▶ [BRIEF]: Which lines below include "Task"? Copy them all.

▶ [PROVIDED INFORMATION]:
---+---
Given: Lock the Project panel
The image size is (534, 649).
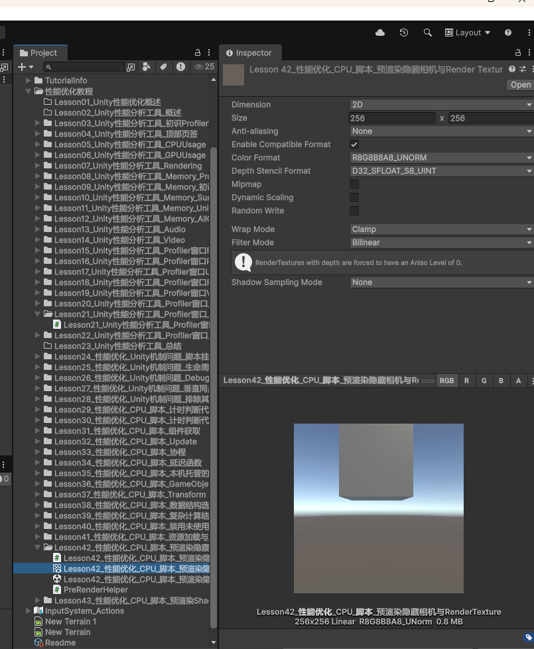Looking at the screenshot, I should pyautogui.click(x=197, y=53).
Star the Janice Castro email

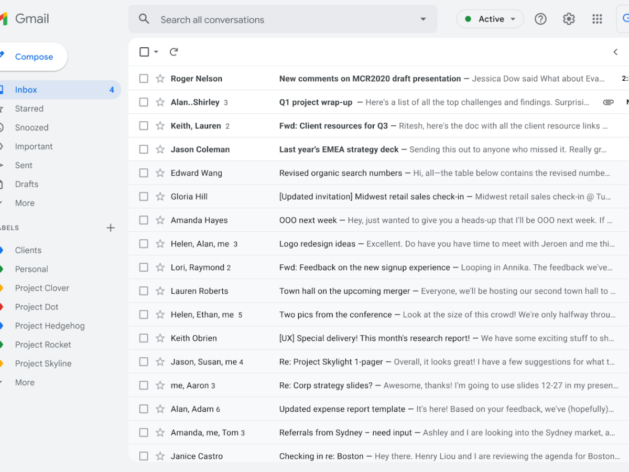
---+---
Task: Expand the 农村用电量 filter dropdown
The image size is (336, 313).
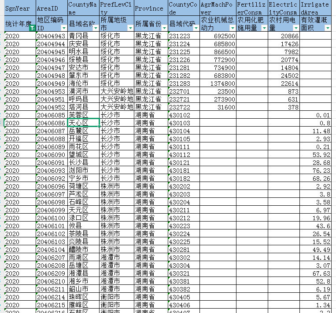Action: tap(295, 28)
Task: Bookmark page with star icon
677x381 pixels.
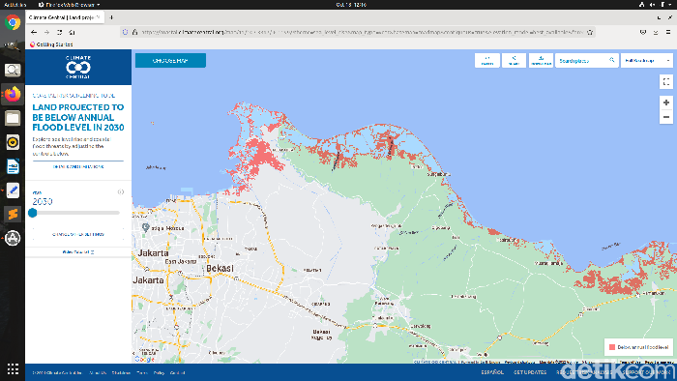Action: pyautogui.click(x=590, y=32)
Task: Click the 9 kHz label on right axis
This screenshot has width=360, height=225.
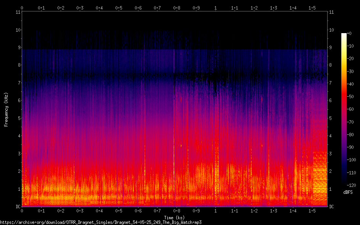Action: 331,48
---+---
▶ [EXERCISE RESULT]:
Task: Expand the 农村用电量 filter dropdown
Task: Bookmark page with star icon
Task: Click the 9 kHz label on right axis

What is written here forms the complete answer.